28 August 2017
On my way out of Sweden today on the train to Copenhagen, passing the rolling forests and red painted wooden houses of the countryside. So naturally, I will decide to share a sustainability story from Sweden. It has been so great to be in the forest for the past few days, inhaling sweet, fresh, and clean forest air (no dust!). There is something about the air here. It instantly revives you. There are many studies that show certain types of lichen are a good indicator of air quality - and in the forests I was walking around near Uppsala, these are are bountiful.
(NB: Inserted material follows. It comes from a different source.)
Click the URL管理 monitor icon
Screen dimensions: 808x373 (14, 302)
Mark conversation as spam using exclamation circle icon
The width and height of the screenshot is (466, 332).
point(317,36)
Sweden is one of the most sustainable countries in the world. It has certainly not got everything figured out, but it is taking big leaps in the right direction. Five reasons why it is becoming a champion sustainable country:
- Sweden has a strategy to be the first fossil-free country (although Costa Rica might beat them to it, but remember, they live in below freezing temperatures for much of the year). Already, they have cut emissions and are at 52% renewable energy, which is leaps and bounds ahead of other countries. In addition, they have increased efficiency many times over, by using technologies such as district heating. They have a carbon tax, and have invested heavily in re-thinking their transport system (very bicycle friendly, great public transport, and guess what...people enjoy walking!).
- A growing number of citizens are buying food that has been made using the principles of agroecology. Forty percent of citizens do this. That might not seem like much, but that is vastly higher than the European average. They are pushing some great urban farming innovation, and they are protecting their pollinators (e.g. bees and butterflies).
- Vintage and small-scale fashion is trending. Citizens are preferring to buy from small, local providers, and second-hand clothing shops, than large mall-urchin chain stores. Generally, small business is much more aware and committed to looking after its neighbourhood than large chains.
- They are good at recycling (although in my observations, they still use a lot of one-use things, such as unnecessary packaging).
- They invest heavily in sustainability, resilience, and trans-disciplinary science. Many of the universities are doing some cutting-edge work. In fact, the Stockholm Resilience Centre, has led the work on the Planetary Boundaries, which has had a lot of momentum and is used globally in development planning.
There is much more, but I think I will stop there, and start enjoying the view of my last few hours travelling through Sweden. I think Sweden definitely has a lot to offer all of us as we work our way towards a more sustainable and resilient global society.